Grüß Gott (formal) / Servus (informal)
How locals say hello in Hallstatt
May–October (wildflowers and lake walks) or December–January (Christmas market)
Arrive before 9 am or after 5 pm — Hallstatt's 800 residents receive over a million visitors a year. The viewpoint on the lakeside road just north of the village gives the iconic postcard shot. The free ferry from the Hallstatt train station takes 5 minutes and avoids the road.
Hallstatt has been inhabited for at least 7,000 years, making it one of the oldest continuously settled places on Earth. Its name derives from the Celtic word for salt — the source of extraordinary wealth in antiquity. So much Celtic material was excavated from the prehistoric mines and burial grounds that archaeologists named an entire Iron Age period after the village: the Hallstatt culture (800–450 BC).
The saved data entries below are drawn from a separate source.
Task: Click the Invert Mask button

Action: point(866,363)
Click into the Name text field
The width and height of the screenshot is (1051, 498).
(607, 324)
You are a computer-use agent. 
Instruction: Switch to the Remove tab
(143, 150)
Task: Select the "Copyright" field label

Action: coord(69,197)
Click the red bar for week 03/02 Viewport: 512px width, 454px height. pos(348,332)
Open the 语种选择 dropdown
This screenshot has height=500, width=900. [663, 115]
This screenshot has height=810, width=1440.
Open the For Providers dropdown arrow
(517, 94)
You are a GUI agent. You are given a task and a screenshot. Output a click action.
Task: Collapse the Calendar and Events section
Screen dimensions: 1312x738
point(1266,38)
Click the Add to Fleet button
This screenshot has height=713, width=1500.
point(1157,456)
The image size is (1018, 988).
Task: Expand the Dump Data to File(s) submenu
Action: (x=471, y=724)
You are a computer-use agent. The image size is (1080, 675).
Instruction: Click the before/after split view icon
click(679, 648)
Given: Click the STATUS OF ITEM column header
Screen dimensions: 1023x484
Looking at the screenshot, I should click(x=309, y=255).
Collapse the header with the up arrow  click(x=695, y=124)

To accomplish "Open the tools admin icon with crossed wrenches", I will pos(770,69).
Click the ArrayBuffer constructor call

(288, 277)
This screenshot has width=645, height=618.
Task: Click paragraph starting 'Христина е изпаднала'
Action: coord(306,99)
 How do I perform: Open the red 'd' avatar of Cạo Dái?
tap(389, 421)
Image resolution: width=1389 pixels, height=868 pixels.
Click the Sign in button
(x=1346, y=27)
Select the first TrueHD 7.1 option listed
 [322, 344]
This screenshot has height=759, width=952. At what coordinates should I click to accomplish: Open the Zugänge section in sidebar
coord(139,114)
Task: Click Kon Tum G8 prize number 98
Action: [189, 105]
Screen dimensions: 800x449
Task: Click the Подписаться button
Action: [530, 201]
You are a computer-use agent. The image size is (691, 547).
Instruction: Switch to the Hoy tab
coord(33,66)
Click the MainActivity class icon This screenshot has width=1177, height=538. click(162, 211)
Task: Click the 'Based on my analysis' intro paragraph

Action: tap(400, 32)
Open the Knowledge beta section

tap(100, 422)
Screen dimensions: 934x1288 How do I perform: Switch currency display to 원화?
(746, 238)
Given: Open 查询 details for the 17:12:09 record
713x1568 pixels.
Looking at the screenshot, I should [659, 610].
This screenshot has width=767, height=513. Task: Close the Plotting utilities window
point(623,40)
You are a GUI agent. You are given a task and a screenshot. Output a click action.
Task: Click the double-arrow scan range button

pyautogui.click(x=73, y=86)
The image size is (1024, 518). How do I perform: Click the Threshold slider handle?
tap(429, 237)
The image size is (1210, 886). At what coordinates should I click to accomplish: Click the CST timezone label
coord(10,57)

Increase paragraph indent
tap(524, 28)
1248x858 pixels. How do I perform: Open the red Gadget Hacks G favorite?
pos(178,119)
Romans continued salt extraction, and in the medieval period Hallstatt supplied salt across the Habsburg Empire via an ingenious 40-km wooden pipeline to Ebensee. Today the village's dramatic setting — compressed between sheer limestone cliffs and the mirror-still Hallstätter See — has made it one of the most photographed places on the planet and a UNESCO World Heritage Site since 1997.
Hallstatt is so strikingly beautiful that China built a full-scale replica of it in Guangdong province. More remarkably, the village lends its name to an entire archaeological era — the Hallstatt culture (800–450 BC) — the earliest phase of the European Iron Age, discovered in the prehistoric salt mines here.